At its annual general meeting in Pattaya on Tuesday, the Asian Sailing Federation (Asaf) moved to cut the Optimist and double-handed 420 dinghy (men's and women's) from next year's Asiad, which will be held in Jakarta and Palembang.
The Asaf reduced the number of events from the original slate of 14 to 10 at the behest of the Olympic Council of Asia.
The decision almost certainly deals a blow to SingaporeSailing's medal chances in Indonesia, after taking two golds, a silver and a bronze from these four events at the last Asiad in 2014. Sailors won a total of three golds, two silvers and two bronzes in Incheon that year.
Singapore has produced world champions in both youth classes over the years, in particular dominating the Optimist world championships by sweeping the titles on offer from 2011 to 2013.
The national sailors' strength in these classes have largely contributed to sailing's position as Singapore's top-performing sport at the last three editions of the Asian Games (2006, 2010, 2014).
While SingaporeSailing president Ben Tan conceded that this decision is "not good" in terms of the Republic's medal hunt, he was supportive of the decision, maintaining that it was the right one for the sport.
With eight of the 10 remaining events Olympic classes, Tan said it is for the overall health and progress of sailing in Asia that the Asiad reflects the Olympic slate as much as possible.
"Going off-tangent doesn't serve anyone any good," he told The Straits Times yesterday. "We have limited resources - especially in Asia - and you want to spend where the mainstream is in, not on classes that lead to nowhere.
"We need to look at the big picture. The decision-making bodies are setting the right examples. When they do that, it will filter down and young sailors will realise that there are some classes which are very competitive, and these happen to be Olympic classes.
"This decision will have an impact on us more than others because we're strong in them, but it's no big deal. Singapore welcomes the challenge."
An apt description, since the Republic has yet to make its mark in the world in Olympic classes despite boasting an impressive track record in youth classes.
Other Asian nations like China, meanwhile, have already gone on to win Olympic golds in the Laser Radial (Xu Lijia, 2012) and RS:X (Yin Jian, 2008).
Tan said SingaporeSailing changed tack in its high performance strategy more than a year ago by removing focus on the 420, after identifying trends that suggested emphasis should instead be put on the 470 or the 29er, a double-handed skiff.
It is why sailors like 16-year-old Jodie Lai, a former world Optimist champion and a gold medallist at the 2014 Asiad, only started training with partner Evangeline Tan on the 420 a few months ago for next month's SEA Games.
She is largely unaffected by the omission of the class at the Indonesian Asiad.
Her time after transitioning out of the Optimist was spent on the 29er and while undecided on plans after the SEA Games, sees herself moving on to the 470 next.
She said: "I planned to move on to the 420 after the Optimist, but I'll just have to make new plans and adapt."
Former Asian champion Muhammad Daniel Kei Yazid, 14, meanwhile, will likely stop sailing the Optimist after this year even though he will remain eligible until next year.
His father Muhammad Yazid Ramli wants him to make an early transition to the 420, partnering 12-year-old brother Ryan Sei.
Said Yazid: "The Asian Games is huge and Daniel was holding out hope of competing in it.
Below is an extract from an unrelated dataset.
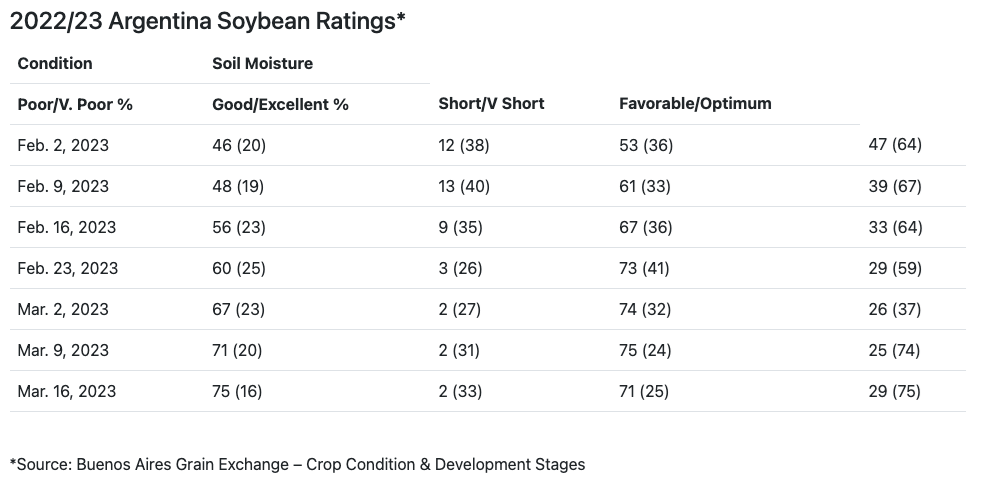The image size is (996, 489).
Task: Click the "Mar. 9, 2023" row label
Action: (63, 350)
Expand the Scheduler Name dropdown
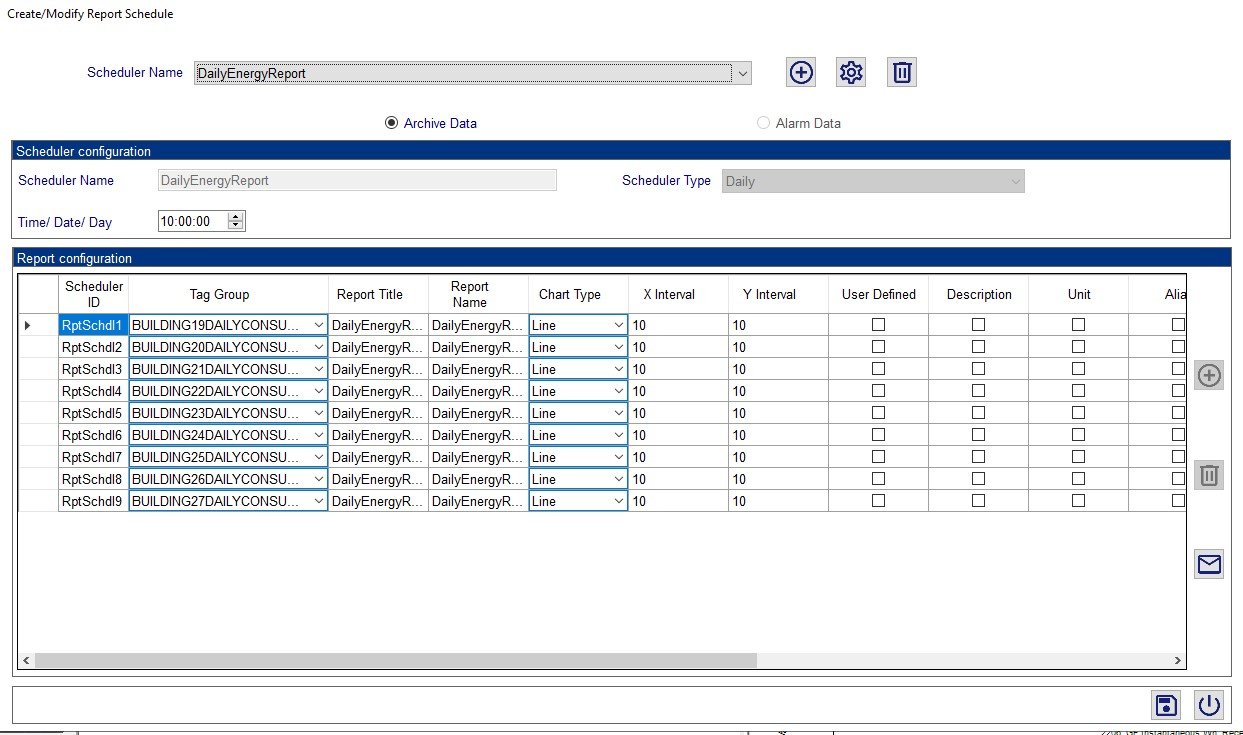This screenshot has height=735, width=1243. 742,73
But the Optimist is just the beginning of sailing. There are other classes with bigger boats and we'll see if we can make a push for the 2020 Olympics."
The slate of events at next year's Asian Games, however, does not mean Singapore has lost all ground.
The Laser 4.7, an Open event, is a class in which Singapore boasts depth - and past world champions.
The 49erFX is also a class that Tan says the Republic has an edge over rivals in the continent.
He explained: "It's not about the boat - it's about the sailor and his or her skills. Skills don't come overnight and it requires a lot of blood and sweat to get there.
"All we ask is that our sailors make the commitment and subject themselves to the cauldron of the fire first."